#### What the task asks:
Task for the records below: please copy exactly, and only, the lines from the one containing "Image resolution: width=904" to the last line, both included, leaving out the pictures.

#### Data for review:
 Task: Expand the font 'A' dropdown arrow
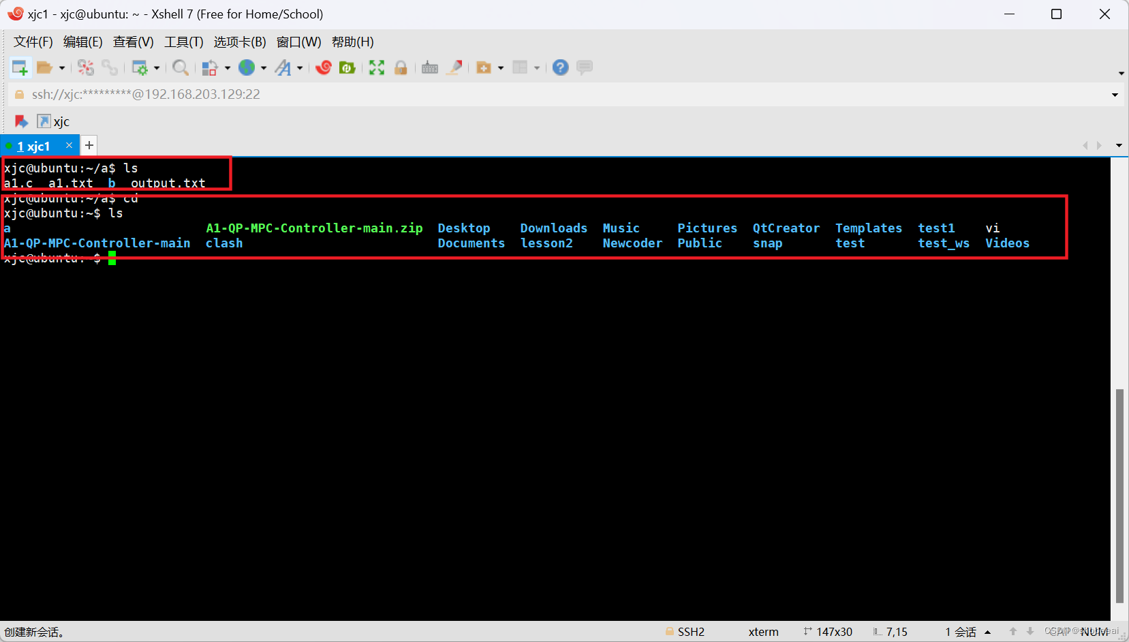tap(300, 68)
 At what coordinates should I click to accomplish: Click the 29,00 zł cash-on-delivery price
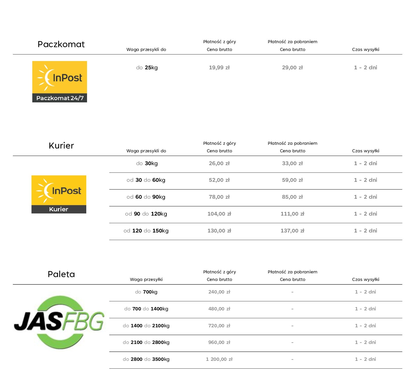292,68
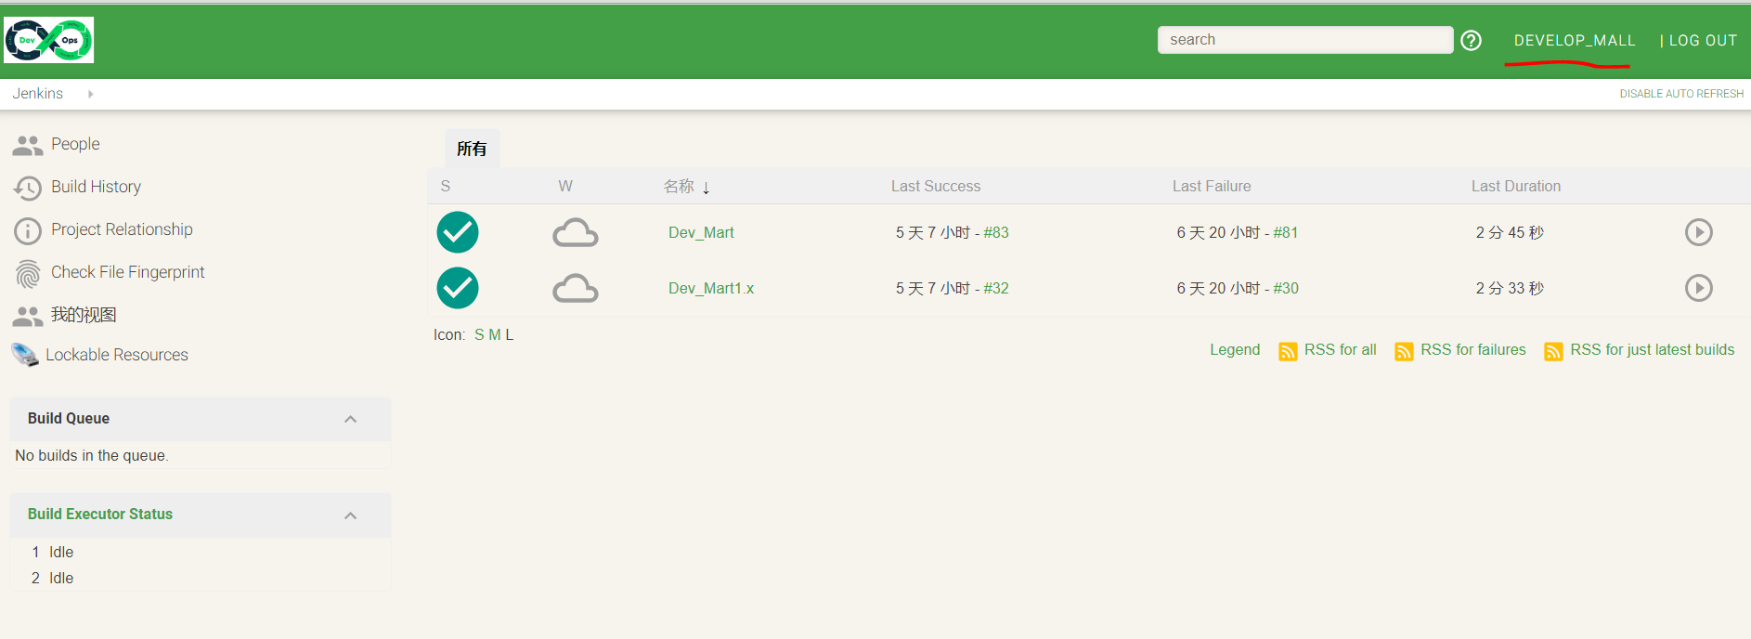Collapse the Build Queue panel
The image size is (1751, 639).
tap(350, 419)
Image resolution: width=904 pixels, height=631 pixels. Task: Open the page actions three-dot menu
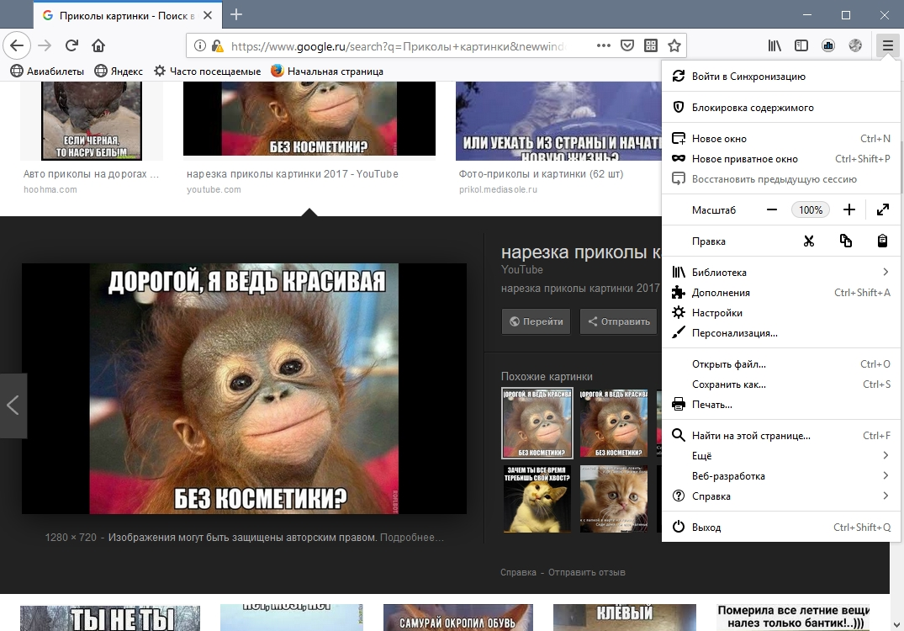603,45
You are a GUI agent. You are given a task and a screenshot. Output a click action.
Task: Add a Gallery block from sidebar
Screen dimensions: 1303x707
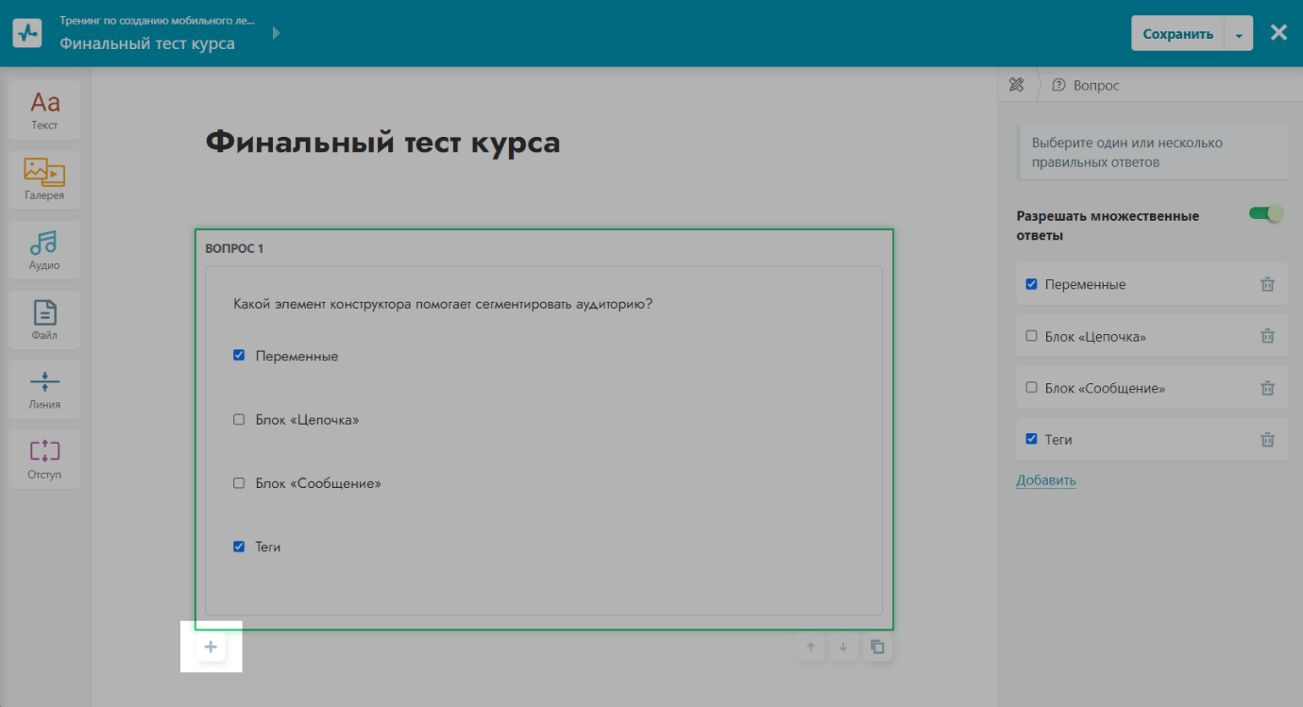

#### Result below:
Image resolution: width=904 pixels, height=631 pixels. Task: Open the page actions three-dot menu
603,45
You are a GUI agent. You are given a task and a screenshot. Output a click action.
Task: Add a Gallery block from sidebar
Screen dimensions: 1303x707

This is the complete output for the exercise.